Object Detection with AngelCV
AngelCV provides a comprehensive suite for object detection tasks, currently centered around the YOLOv10 model architecture. This section delves into the details of using the YoloDetectionModel
and its high-level interface ObjectDetectionModel
.
Core Model: YoloDetectionModel
The YoloDetectionModel
(located in angelcv.model.yolo
) is the backbone of our object detection capabilities. It's a PyTorch Lightning module that implements the YOLOv10 architecture.
Key features:
- Configurable Architecture: The model's backbone and detection head can be customized through configuration files.
- PyTorch Lightning Integration: Leverages PyTorch Lightning for streamlined training, validation, and testing loops, along with features like multi-GPU support, mixed-precision training, and logging.
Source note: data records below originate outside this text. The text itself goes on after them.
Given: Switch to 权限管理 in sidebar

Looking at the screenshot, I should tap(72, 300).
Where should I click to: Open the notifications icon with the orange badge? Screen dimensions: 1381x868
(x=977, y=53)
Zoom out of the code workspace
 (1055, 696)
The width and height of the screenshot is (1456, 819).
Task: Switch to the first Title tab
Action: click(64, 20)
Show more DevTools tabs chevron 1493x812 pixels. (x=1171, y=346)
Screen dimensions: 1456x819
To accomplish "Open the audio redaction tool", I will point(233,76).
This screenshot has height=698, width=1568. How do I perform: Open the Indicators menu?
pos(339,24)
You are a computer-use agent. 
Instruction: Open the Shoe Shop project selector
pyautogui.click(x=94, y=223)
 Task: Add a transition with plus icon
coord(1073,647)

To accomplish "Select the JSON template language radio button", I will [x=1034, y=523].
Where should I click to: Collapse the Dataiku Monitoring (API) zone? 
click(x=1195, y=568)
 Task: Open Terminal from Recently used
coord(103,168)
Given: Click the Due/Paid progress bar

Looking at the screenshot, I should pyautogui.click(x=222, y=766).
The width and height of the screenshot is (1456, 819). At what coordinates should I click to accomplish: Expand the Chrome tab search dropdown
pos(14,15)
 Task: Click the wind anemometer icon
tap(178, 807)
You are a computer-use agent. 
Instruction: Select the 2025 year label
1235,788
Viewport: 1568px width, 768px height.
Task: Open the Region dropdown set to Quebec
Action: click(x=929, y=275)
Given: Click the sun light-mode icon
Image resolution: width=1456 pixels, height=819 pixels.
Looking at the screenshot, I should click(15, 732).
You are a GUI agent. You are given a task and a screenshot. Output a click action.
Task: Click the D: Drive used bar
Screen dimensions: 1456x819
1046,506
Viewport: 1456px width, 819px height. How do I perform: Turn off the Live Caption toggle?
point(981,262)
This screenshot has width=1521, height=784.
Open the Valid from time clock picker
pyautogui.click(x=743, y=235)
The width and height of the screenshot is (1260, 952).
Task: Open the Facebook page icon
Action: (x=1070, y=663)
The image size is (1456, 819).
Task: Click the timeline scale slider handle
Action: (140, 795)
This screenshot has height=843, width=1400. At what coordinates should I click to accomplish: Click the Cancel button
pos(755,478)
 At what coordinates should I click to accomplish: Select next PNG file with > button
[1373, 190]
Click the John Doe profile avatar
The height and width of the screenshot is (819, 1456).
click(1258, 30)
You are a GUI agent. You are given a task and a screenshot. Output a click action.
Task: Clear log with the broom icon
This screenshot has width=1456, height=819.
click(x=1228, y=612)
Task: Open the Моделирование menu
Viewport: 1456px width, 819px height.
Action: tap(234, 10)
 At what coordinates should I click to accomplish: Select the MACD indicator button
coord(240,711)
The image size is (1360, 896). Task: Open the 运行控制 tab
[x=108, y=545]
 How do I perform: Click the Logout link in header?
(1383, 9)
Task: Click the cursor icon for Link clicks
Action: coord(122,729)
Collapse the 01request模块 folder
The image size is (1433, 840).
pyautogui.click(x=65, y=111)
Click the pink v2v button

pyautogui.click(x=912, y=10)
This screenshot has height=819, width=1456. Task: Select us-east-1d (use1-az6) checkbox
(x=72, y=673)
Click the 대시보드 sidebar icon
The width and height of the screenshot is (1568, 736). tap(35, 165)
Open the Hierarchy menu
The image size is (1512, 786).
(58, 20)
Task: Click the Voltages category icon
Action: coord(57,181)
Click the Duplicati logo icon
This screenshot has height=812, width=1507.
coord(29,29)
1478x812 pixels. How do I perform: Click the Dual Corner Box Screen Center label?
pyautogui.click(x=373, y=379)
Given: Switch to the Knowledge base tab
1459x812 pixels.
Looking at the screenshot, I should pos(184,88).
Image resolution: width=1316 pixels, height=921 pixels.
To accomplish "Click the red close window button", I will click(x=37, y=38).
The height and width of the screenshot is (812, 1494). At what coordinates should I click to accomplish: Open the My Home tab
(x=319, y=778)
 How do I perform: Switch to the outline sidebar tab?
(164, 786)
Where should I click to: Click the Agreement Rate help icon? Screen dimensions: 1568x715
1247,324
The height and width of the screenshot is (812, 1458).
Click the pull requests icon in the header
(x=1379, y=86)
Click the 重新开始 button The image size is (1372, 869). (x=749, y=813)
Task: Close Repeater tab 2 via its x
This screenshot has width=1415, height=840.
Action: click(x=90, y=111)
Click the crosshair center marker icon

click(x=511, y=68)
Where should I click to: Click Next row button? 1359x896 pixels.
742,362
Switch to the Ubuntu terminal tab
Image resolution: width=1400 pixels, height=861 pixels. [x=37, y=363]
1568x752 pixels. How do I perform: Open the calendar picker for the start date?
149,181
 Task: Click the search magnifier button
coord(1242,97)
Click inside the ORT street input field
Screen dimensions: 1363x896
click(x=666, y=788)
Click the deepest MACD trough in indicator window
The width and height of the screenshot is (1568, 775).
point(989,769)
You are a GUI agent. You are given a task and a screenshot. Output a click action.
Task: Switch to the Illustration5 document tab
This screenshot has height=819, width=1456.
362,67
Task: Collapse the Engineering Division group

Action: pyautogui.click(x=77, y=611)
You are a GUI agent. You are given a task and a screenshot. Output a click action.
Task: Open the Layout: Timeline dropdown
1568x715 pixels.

- Weight Initialization: Implements proper weight initialization techniques crucial for stable and effective training of YOLO models.
- Loss Calculation: Utilizes
DetectionLoss
andEndToEndDetectionLoss
for computing losses during training. - Metrics: Integrates
torchmetrics.detection.mean_ap.MeanAveragePrecision
for robust mAP calculation.
Initialization
Typically, you won't interact directly with YoloDetectionModel
for initialization. Instead, you'll use the ObjectDetectionModel
interface.
However, understanding its core constructor is useful:
# from angelcv.model.yolo import YoloDetectionModel
# from angelcv.config import Config
# model = YoloDetectionModel(config: Config)
config
: AConfig
object containing the model architecture, training parameters, dataset information, etc.
Loading from Checkpoint
A crucial method for resuming training or deploying a trained model is load_from_checkpoint_custom
:
# from angelcv.model.yolo import YoloDetectionModel
# from pathlib import Path
# model = YoloDetectionModel.load_from_checkpoint_custom(checkpoint_path: Path | str)
This class method loads model weights and configuration from a saved checkpoint file (.ckpt
or .pt
). It intelligently matches weights, even if the model architecture in the checkpoint differs slightly from the current definition (e.g., changes in the number of classes).
Forward Pass (Inference)
The forward
method processes an input image tensor and returns raw model predictions.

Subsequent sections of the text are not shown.